### Source passage

Why is An Garda Síochána so impervious to reform?

Why is An Garda Síochána so impervious to reform?

Conor Brady, former Editor of the Irish Times, former Commissioner of GSOC, author of major works on the history of An Garda Síochána, columnist, The Sunday Times

This is, I believe, the fourth successive year in which the Patrick MacGill Summer School has focussed on issues of policing and on the Garda Síochána. It indicates the difficulties that underlie the processes of restructuring and reshaping the Garda Síochána that we should be back year after year on the topic. And it is to the credit of those who organise this summer school – notably Dr Joe Mulholland – that its importance is thus recognised and that it is kept firmly on the public agenda. Accountable, principled and effective policing is core to the welfare of the community. It has been held by certain political scientists that one of the most telling measures of the democratic health of a society is the conduct of its police service.

So why is it that we have this recurring and seemingly intractable problem of how to operate a national police force that is modern, effective and efficient? It should be a fairly straightforward business in a small, fairly homogenous state with a crime rate that remains relatively low by international standards.

Many reports into An Garda Síochána
Yet, year after year, one issue or another seems to build up around the management and the operation of the Garda Síochána. We have one report or inquiry after another; more than 20 in a decade by my reckoning, perhaps starting with the Morris Report that focused on policing issues here in Donegal. It was to change everything. But many of its key recommendations were strangled at birth and most of the reforms that were promised in its wake came to nothing.

Since we were here last year we have had the report of former High Court Judge Kevin O’Higgins that in turn gave rise to another round of recrimination and accusation among various interest parties. Yet again, Judge O’Higgins identified the phenomenon of corporate cover-up, circling of the wagons. Since last we discussed policing here we have also had the advent of the Policing Authority, chaired by Josephine Feehily, who is with us here this afternoon.

We have assurances from one commissioner after another and from one minister after another that there is to be “root and branch” reform. New initiatives are promised that aim to reconnect the police with the community, that will protect “whistle blowers,” that will ensure fairness and even-handedness and that will enhance the force’s effectiveness in protecting the community and confronting serious and organised crime.

So why is it that the Garda Síochána appears to be so impervious to reform? Why is it that one policing controversy after another breaks into the public domain? Why is it that time and again we seem to be confronted by issues of cover-up, of failure in duty, of excessive self-protectiveness and defensiveness? Why is it that when the gardai are required to examine some alleged shortcoming or malpractice, they will invariably find that all is well….. but when an outside examination takes place, perhaps by a judge or a senior counsel, the result is so frequently different?

The excellent work of the Gardaí
Sometimes the drip-drip effect of unfavourable revelations has the effect of obscuring much of the excellent work that is done every day by the Garda Síochána. Every week the news media brings reports of guards placing themselves in the way of danger, confronting violent people, often armed. Each day and night, hundreds of guards are deployed on the streets and in the towns and villages to keep the peace, frequently being obliged to face provocation, taunting and abuse. Gardaí in specialised units do extraordinary work investigating serious crimes up to and including murder. Other gardaí in security departments work constantly to contain the activities of would-be terrorists; people who would happily return this island to the conditions of strife and division that it endured for 40 years before the signing of the Belfast Agreement.

### To do
1 – According to the Garda reform address, who chairs the Policing Authority?
2 – Duplicate the passage of the Garda reform address from "The excellent work of" to "the Belfast Agreement.".
The records have no connection to the Garda reform address above.

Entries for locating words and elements

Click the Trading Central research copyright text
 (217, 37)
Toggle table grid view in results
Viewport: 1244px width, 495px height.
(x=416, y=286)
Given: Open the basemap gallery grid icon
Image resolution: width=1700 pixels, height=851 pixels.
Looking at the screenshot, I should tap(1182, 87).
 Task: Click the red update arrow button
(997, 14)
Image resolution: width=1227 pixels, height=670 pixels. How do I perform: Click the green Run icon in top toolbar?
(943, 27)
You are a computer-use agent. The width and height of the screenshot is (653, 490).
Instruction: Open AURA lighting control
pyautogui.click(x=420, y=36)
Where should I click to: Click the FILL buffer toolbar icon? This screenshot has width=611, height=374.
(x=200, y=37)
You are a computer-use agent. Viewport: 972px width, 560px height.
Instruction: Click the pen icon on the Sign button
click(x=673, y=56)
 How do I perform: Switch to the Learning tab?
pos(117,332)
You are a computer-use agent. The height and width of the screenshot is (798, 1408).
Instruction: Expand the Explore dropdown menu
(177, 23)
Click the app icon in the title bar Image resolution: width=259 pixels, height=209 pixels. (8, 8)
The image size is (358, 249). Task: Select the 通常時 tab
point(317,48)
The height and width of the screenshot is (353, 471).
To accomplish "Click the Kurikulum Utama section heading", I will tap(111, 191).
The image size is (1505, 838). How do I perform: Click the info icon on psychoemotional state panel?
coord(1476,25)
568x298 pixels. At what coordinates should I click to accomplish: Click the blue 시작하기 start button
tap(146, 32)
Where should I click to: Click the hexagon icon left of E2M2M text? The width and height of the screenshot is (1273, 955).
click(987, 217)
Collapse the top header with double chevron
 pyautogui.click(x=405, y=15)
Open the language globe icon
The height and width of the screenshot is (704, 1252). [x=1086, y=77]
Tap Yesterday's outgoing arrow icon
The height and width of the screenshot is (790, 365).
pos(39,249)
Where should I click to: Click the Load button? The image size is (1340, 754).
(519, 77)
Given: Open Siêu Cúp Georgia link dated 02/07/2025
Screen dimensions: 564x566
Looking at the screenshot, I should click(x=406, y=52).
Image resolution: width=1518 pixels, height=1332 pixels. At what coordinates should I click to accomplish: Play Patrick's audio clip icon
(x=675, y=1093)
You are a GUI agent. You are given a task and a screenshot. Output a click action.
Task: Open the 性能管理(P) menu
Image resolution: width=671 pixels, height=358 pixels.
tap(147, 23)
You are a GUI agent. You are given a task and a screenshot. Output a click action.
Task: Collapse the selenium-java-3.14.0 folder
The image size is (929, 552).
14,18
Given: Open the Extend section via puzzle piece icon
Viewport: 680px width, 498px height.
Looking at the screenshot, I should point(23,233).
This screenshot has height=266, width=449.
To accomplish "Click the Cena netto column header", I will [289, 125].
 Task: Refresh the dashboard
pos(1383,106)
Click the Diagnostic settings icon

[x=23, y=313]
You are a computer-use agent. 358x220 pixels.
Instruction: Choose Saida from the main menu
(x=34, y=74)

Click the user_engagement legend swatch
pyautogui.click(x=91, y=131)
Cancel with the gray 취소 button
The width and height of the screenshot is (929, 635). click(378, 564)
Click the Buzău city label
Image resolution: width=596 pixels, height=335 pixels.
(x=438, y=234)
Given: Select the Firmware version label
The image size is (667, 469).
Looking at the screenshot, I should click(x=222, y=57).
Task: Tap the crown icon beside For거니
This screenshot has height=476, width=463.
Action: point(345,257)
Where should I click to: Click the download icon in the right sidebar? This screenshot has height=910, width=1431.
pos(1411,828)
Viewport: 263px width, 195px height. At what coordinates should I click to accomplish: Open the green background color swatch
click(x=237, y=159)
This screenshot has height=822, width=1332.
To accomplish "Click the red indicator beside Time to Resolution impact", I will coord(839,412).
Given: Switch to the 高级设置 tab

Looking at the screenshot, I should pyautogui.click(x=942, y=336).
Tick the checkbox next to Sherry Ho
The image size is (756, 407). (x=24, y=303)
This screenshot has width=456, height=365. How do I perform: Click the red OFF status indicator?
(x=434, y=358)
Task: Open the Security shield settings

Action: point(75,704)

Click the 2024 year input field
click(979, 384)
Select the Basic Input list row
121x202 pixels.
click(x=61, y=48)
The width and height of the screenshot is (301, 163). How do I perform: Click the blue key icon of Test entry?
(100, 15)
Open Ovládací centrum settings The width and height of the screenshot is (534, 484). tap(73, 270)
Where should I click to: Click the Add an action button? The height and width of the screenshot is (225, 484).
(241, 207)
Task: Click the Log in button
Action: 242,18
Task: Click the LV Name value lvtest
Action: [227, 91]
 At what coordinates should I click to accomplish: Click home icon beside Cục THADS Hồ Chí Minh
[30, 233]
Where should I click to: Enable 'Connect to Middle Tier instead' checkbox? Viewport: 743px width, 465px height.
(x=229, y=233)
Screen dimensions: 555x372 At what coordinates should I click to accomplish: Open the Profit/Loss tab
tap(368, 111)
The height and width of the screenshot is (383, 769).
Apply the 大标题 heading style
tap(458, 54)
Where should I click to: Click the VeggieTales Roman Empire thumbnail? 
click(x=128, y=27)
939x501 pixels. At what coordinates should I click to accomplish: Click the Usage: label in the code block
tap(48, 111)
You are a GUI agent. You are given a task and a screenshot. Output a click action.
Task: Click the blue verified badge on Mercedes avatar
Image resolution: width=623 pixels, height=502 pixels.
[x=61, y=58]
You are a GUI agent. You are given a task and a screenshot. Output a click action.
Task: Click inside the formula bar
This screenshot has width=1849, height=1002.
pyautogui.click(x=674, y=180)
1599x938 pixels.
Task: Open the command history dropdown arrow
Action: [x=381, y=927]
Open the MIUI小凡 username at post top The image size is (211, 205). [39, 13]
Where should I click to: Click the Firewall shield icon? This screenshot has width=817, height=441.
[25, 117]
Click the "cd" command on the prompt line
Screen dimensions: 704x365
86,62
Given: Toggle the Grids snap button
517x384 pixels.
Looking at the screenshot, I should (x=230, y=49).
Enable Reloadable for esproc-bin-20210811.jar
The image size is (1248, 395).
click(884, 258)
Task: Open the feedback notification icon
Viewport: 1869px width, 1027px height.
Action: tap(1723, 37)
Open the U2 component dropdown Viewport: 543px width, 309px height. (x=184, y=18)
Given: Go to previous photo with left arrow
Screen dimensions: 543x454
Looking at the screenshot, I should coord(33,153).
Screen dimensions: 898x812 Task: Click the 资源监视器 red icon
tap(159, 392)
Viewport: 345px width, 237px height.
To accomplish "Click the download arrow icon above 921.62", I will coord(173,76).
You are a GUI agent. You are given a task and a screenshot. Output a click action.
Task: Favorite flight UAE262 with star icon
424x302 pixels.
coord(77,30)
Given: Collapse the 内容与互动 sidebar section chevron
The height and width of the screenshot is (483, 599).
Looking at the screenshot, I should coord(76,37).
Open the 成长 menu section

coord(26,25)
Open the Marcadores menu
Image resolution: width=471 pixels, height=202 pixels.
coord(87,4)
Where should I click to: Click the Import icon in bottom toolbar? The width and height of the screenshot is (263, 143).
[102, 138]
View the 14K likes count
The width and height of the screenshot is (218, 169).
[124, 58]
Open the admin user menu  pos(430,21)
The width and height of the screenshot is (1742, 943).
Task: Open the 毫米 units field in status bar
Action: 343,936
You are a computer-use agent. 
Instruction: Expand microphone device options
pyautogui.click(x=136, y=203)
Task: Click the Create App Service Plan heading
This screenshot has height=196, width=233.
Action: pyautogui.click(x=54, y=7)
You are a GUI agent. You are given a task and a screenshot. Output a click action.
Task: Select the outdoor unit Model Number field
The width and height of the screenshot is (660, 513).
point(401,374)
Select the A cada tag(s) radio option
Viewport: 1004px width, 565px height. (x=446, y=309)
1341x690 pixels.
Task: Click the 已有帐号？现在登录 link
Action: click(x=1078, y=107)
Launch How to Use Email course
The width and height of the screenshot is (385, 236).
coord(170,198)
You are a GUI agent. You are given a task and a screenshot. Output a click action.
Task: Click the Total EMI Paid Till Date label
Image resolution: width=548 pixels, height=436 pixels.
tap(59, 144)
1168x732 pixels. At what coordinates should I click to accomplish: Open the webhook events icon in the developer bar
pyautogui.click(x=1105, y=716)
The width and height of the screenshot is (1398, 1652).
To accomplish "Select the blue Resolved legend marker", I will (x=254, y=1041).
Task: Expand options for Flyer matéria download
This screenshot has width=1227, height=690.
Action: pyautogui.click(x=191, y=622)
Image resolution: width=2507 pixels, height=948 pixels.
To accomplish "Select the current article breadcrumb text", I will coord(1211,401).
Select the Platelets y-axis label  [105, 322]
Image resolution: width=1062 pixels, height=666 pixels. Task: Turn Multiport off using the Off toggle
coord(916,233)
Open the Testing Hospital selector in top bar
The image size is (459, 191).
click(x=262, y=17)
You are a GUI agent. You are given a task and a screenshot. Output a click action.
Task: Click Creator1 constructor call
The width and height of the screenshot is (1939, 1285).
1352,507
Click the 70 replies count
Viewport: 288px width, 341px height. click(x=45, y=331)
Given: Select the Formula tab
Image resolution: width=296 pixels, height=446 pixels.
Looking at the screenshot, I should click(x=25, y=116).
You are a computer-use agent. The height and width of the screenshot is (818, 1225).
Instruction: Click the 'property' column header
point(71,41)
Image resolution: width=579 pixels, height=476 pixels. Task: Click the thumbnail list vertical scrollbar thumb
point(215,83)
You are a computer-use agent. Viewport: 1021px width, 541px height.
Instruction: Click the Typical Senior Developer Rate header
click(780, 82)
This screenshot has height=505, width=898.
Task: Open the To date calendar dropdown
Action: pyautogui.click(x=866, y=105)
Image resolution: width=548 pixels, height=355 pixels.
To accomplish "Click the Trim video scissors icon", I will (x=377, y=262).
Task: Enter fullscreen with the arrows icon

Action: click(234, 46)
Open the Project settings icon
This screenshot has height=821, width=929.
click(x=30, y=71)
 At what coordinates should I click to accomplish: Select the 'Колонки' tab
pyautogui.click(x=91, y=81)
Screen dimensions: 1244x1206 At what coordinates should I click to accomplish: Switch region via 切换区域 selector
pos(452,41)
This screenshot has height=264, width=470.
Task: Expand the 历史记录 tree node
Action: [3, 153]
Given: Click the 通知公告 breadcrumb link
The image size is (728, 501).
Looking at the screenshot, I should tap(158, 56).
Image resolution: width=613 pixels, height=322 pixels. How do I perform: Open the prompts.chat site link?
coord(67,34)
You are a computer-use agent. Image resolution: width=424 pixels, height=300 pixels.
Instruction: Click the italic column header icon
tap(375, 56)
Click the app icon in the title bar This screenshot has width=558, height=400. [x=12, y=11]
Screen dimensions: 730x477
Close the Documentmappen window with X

### The solutions
1 – Josephine Feehily chairs the Policing Authority.

2 –
The excellent work of the Gardaí
Sometimes the drip-drip effect of unfavourable revelations has the effect of obscuring much of the excellent work that is done every day by the Garda Síochána. Every week the news media brings reports of guards placing themselves in the way of danger, confronting violent people, often armed. Each day and night, hundreds of guards are deployed on the streets and in the towns and villages to keep the peace, frequently being obliged to face provocation, taunting and abuse. Gardaí in specialised units do extraordinary work investigating serious crimes up to and including murder. Other gardaí in security departments work constantly to contain the activities of would-be terrorists; people who would happily return this island to the conditions of strife and division that it endured for 40 years before the signing of the Belfast Agreement.